I attended a retreat/conference in Italy and was, most unusually, away for four nights, leaving Tony to cope with both children alone at the weekend. This is not something we aim to do if we can help it. Billy arrived back from college with a friend. The friend had been before when they camped in the woods next to the house. I gather that all three children had some fun playing with B B guns (not something I like as they shoot hard plastic pellets, which I’m always afraid the chickens or other animals could eat). Jo was included, and from the range of pellets around the house and garden they obviously had a wide-ranging battle as well as some target practice. They also seem to have consumed plenty of fish and chips as the food left in the fridge was largely untouched and the debris extensive. Unfortunately, as so often happens, things took a turn for the worse on Sunday. Tony suspects that Billy was smoking cannabis, or something else that he shouldn’t, which makes him extremely aggressive. Apparently he physically attacked Jo in her room, and threw food or drink all over the wall by her bed (the evidence of which will remain until we can redecorate the room at some time in the future). Billy was extremely rude and verbally aggressive to Tony, who managed not to react – much to his friend’s embarrassment. I suspect that Billy’s friends, who all seem a nice lot, are just not used to seeing or hearing someone be so aggressive and rude within an apparently civilised family setting.  Billy is not going to find it easy to keep friends, or be welcome in other people’s homes, if he can’t get on top of this behaviour. I had several requests for money while away, and as usual the money for his train fare seems to have been diverted, presumably for drugs. This is another situation in which it is hard to know how to react.

One decision I did make was not to clean and tidy Billy’s room. I went up on Monday morning intending to do it, but partly through exhaustion, partly annoyance, but also I hope some wisdom, decided that apart from taking a plate and fork down to the kitchen I would leave it as it was. My hope is that if I stop doing things for Billy he will begin to do them for himself. He won’t always have me around to tidy up after him. If I don’t do things for Billy he generally gets very cross with me and sees it as a lack of love and care, which makes him feel very vulnerable. Maybe at some point he will allow me to help him do the clearing for himself. If he felt that he had more control over his environment without relying on others he might be happier. A friend told me that one of the effects of dyspraxia is difficulty not just sequencing, but also generating the action words needed to perform tasks. This makes sense to me as I am aware of telling myself to do jobs one at a time in order to get them done (‘ignore the food and cans and pick up the clothes’, now take aftershave, razors, deodorants etc. back to the bathroom’, ‘get a bag and collect all the tin cans’ and so on). If I need to do this to accomplish a task, I do understand how Billy finds it difficult to even get to the stage of seeing the individual tasks within the whole chaos of his room.
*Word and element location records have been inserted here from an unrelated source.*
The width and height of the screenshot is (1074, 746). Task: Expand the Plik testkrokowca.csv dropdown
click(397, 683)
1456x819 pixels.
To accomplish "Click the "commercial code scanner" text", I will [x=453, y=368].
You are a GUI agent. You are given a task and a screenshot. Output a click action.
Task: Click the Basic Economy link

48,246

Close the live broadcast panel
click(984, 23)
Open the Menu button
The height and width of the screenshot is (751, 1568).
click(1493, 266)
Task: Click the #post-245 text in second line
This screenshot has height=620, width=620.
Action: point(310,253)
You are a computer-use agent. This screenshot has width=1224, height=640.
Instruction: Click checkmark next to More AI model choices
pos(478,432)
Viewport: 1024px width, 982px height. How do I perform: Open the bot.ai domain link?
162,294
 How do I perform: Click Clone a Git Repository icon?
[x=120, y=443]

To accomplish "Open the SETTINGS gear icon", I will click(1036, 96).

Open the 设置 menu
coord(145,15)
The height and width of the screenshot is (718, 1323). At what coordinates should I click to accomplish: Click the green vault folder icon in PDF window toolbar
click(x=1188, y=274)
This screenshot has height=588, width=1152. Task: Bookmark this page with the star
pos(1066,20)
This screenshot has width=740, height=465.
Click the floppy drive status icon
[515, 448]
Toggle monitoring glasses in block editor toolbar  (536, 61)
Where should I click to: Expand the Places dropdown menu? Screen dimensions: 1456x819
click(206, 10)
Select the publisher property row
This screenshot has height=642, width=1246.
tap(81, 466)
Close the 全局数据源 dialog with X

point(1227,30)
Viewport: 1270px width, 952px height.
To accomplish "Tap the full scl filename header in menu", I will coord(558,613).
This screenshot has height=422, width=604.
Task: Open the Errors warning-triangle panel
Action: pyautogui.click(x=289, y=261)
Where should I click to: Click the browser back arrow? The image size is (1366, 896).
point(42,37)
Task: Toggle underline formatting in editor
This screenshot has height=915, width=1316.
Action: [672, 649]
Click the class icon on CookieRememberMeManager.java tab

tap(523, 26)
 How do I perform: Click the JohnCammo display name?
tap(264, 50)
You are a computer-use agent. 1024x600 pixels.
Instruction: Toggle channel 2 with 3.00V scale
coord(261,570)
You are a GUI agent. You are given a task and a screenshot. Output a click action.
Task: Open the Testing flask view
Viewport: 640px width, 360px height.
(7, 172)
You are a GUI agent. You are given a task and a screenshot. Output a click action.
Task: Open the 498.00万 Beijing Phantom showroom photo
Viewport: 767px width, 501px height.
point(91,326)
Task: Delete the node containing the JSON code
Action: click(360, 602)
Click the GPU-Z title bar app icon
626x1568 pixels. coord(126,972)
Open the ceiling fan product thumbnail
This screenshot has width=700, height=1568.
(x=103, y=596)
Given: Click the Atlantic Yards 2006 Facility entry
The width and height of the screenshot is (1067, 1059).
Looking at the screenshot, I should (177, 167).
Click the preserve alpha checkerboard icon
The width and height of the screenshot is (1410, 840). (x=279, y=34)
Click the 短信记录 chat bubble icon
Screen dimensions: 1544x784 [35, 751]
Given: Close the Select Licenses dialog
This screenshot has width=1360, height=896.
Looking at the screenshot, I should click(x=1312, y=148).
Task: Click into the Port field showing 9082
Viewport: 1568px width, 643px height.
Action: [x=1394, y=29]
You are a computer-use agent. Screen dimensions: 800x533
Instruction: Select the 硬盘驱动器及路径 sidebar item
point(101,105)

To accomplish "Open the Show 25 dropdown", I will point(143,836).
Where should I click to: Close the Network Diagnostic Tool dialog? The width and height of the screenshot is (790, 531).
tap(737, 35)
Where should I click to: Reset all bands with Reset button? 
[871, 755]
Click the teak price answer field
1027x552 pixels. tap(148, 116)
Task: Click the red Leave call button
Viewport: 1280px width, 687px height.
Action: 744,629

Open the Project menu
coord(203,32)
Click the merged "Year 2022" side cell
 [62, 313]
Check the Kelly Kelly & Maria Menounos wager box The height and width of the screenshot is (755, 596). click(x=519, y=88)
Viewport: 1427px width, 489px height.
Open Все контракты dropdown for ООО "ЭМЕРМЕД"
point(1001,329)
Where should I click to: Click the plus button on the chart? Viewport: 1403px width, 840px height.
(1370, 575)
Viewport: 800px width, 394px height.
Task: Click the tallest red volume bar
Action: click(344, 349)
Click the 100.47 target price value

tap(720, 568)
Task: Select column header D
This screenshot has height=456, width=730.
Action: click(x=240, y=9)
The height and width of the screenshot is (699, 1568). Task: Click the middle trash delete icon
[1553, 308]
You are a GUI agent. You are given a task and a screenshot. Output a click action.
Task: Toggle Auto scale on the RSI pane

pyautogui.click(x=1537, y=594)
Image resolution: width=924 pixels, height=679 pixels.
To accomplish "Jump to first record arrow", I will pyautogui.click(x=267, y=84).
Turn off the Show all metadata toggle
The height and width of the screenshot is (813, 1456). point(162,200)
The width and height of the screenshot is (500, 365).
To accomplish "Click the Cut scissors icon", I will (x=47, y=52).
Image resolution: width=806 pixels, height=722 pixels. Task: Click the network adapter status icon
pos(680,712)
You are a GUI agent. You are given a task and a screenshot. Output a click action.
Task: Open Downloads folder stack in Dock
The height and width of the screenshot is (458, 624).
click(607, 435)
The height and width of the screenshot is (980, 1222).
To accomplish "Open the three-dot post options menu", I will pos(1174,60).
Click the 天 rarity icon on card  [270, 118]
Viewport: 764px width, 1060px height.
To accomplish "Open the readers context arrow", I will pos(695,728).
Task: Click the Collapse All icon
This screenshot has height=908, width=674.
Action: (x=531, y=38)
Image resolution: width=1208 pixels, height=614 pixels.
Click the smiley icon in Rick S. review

What I don’t really understand is why he needs to trash the room so comprehensively within such a short time. One little obsession is removing all his many caps from his cupboard, and hooks on the back of doors, and scatter them over the room, so one of the tasks I usually perform is ‘now find, pick up and put away all the baseball caps’. I have asked him why he does it but he doesn’t have an explanation for this behaviour, other than it is a habit. It sometimes feels as if adoptive parents need to be professional psychologists, rather than just overworked, underpaid, and very tired housekeepers, cooks and drivers.